Revise the RIS excerpt from the words "The MR images" through "brain atrophy measures.", substituting "uniform" for every "standardized".

[Selected excerpt — start]

There are limited published data regarding the natural history of patients with subclinical demyelinating pathology on MRI; however, the existing baseline lesion load appears to have prognostic relevance. In a cohort of 30 patients with unexpected MS, 25 (83%) demonstrated progression on imaging criteria alone within the first 2 years; clinical symptoms occurred in 11 (37%) patients within 5 years.¹⁶

In our series, the median time to CIS was 5.4 years (range: 1.1–9.8). Radiologic progression (new T2 foci, enhancing, or enlarging lesions) occurred in 59% of cases over a median time period of 2.7 years. Patients with baseline MRI scans demonstrating gadolinium-enhancing lesions exhibited a substantial (HR = 3.4) increase in risk of developing new lesions on subsequent MRI scans compared to those who did not have enhancement. As previously described, this risk of enhancement may be related to the existing burden of disease.¹⁷ The presence of gadolinium-enhancing lesions in the study of MS was identified as a predictor of radiologic progression,¹⁸ subsequent clinical relapses,^19,20 and as the most predictive MRI parameter in predicting conversion to CDMS²¹ by Poser criteria,²² affirming the importance of this finding in RIS. The observed shorter time to radiologic progression compared to clinical progression may reflect the highly sensitive nature of MRI technology and previous observations that the development of new MS plaques outnumbers the occurrence of new relapses.^16,18

The MR images obtained in our clinical cohort were not ascertained using standardized research protocols and therefore reflect what physicians are faced with in daily clinical practice. Given the methodologic differences (i.e., slice thickness, spacing between slices) used in the acquisition of images and varying signal-to-noise ratios and magnet field strengths, lesion numbers or volumes could not be accurately calculated in our study. A prospective study is currently underway, utilizing a standardized, high-resolution imaging protocol at 3.0 T. This will allow for the accurate determination of lesion volumes along with regional and global brain atrophy measures.

To date, this is the largest RIS cohort reported in the literature and therefore offers a unique opportunity to provide further insight into the biology and natural history of MS. Of the available cases, none has subsequently been identified as having another disease entity other than MS. Currently, routine clinical follow-up and neuroimaging surveillance serve as the standards by which these patients are followed. Asymptomatic white matter changes fulfilling Barkhof criteria for dissemination in space not better accounted by another medical condition appear to place individuals at risk for subsequent, clinically evident demyelinating symptoms. However, these data should not be generally applied in those cases with nonspecific brain MRI anomalies, leukoaraiosis, or those who fail to meet validated dissemination in space criteria. We specifically targeted individuals who exhibited radiologic features highly suggestive of demyelinating disease by geographic location criteria as well as morphologic features. At the moment, it is unclear if RIS cases represent presymptomatic or benign MS, or another disease process not immediately apparent. Therefore, caution should be utilized with respect to recommended treatment interventions to patients with RIS as a better explanation, other than demyelinating disease, may ultimately prove to be responsible for the incidental radiologic changes observed. Overall, it appears apparent based on the ranges of conversion from RIS to CIS that heterogeneity exists, much like in MS, in the clinical evolution of these cases.

[Selected excerpt — finish]
[Supplied information — start]

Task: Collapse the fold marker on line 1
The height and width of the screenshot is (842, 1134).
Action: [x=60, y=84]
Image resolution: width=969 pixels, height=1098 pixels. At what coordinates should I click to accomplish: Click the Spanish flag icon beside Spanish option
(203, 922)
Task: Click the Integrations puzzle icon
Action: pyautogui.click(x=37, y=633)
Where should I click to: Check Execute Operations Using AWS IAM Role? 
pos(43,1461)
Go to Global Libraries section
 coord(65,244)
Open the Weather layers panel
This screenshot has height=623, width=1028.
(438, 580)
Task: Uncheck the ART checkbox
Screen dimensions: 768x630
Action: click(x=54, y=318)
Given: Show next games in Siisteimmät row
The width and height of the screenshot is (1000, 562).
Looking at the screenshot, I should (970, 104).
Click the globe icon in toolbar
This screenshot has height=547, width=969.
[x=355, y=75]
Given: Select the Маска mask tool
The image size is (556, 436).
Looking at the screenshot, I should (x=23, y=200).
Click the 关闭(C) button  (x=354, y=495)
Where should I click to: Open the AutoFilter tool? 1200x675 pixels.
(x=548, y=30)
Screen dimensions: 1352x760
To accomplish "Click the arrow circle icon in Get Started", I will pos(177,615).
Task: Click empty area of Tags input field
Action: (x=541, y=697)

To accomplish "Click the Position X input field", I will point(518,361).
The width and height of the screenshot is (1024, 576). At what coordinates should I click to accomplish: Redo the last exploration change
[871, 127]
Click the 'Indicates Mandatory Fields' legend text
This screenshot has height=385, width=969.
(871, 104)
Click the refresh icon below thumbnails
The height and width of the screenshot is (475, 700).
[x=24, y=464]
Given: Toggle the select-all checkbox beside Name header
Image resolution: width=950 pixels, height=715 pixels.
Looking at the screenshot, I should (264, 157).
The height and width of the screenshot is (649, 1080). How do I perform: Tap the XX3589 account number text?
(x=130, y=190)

[Supplied information — finish]

*Answer to this problem*:
The MR images obtained in our clinical cohort were not ascertained using uniform research protocols and therefore reflect what physicians are faced with in daily clinical practice. Given the methodologic differences (i.e., slice thickness, spacing between slices) used in the acquisition of images and varying signal-to-noise ratios and magnet field strengths, lesion numbers or volumes could not be accurately calculated in our study. A prospective study is currently underway, utilizing a uniform, high-resolution imaging protocol at 3.0 T. This will allow for the accurate determination of lesion volumes along with regional and global brain atrophy measures.